_AIM OF THE EXERCISE_:
Copy out each of the rows below word for word, changing nothing.

_EXERCISE MATERIAL_:
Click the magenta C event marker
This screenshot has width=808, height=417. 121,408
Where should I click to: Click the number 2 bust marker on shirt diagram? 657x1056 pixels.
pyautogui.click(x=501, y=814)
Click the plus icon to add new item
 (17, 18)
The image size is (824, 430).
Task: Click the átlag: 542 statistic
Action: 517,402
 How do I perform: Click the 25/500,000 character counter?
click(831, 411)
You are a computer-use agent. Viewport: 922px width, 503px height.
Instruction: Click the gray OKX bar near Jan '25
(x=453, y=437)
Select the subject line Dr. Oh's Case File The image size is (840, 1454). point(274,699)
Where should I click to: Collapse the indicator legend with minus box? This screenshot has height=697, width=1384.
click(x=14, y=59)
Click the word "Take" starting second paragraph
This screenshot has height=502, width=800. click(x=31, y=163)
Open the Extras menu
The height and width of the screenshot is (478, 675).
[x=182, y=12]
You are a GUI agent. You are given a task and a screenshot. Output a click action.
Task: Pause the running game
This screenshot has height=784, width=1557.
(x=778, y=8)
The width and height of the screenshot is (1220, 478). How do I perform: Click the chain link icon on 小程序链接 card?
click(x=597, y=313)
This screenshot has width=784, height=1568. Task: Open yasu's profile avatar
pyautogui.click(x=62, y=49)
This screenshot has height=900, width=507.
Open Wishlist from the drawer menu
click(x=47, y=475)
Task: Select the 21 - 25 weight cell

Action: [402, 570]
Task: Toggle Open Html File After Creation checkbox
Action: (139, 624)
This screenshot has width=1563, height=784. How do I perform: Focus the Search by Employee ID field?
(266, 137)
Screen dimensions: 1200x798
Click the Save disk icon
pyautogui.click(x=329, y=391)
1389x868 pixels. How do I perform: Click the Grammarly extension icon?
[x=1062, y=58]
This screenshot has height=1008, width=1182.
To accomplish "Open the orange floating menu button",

_FINISHED TASK_:
Click the magenta C event marker
This screenshot has width=808, height=417. 121,408
Where should I click to: Click the number 2 bust marker on shirt diagram? 657x1056 pixels.
pyautogui.click(x=501, y=814)
Click the plus icon to add new item
 (17, 18)
The image size is (824, 430).
Task: Click the átlag: 542 statistic
Action: 517,402
 How do I perform: Click the 25/500,000 character counter?
click(831, 411)
You are a computer-use agent. Viewport: 922px width, 503px height.
Instruction: Click the gray OKX bar near Jan '25
(x=453, y=437)
Select the subject line Dr. Oh's Case File The image size is (840, 1454). point(274,699)
Where should I click to: Collapse the indicator legend with minus box? This screenshot has height=697, width=1384.
click(x=14, y=59)
Click the word "Take" starting second paragraph
This screenshot has height=502, width=800. click(x=31, y=163)
Open the Extras menu
The height and width of the screenshot is (478, 675).
[x=182, y=12]
You are a GUI agent. You are given a task and a screenshot. Output a click action.
Task: Pause the running game
This screenshot has height=784, width=1557.
(x=778, y=8)
The width and height of the screenshot is (1220, 478). How do I perform: Click the chain link icon on 小程序链接 card?
click(x=597, y=313)
This screenshot has width=784, height=1568. Task: Open yasu's profile avatar
pyautogui.click(x=62, y=49)
This screenshot has height=900, width=507.
Open Wishlist from the drawer menu
click(x=47, y=475)
Task: Select the 21 - 25 weight cell

Action: [402, 570]
Task: Toggle Open Html File After Creation checkbox
Action: (139, 624)
This screenshot has width=1563, height=784. How do I perform: Focus the Search by Employee ID field?
(266, 137)
Screen dimensions: 1200x798
Click the Save disk icon
pyautogui.click(x=329, y=391)
1389x868 pixels. How do I perform: Click the Grammarly extension icon?
[x=1062, y=58]
This screenshot has height=1008, width=1182.
To accomplish "Open the orange floating menu button",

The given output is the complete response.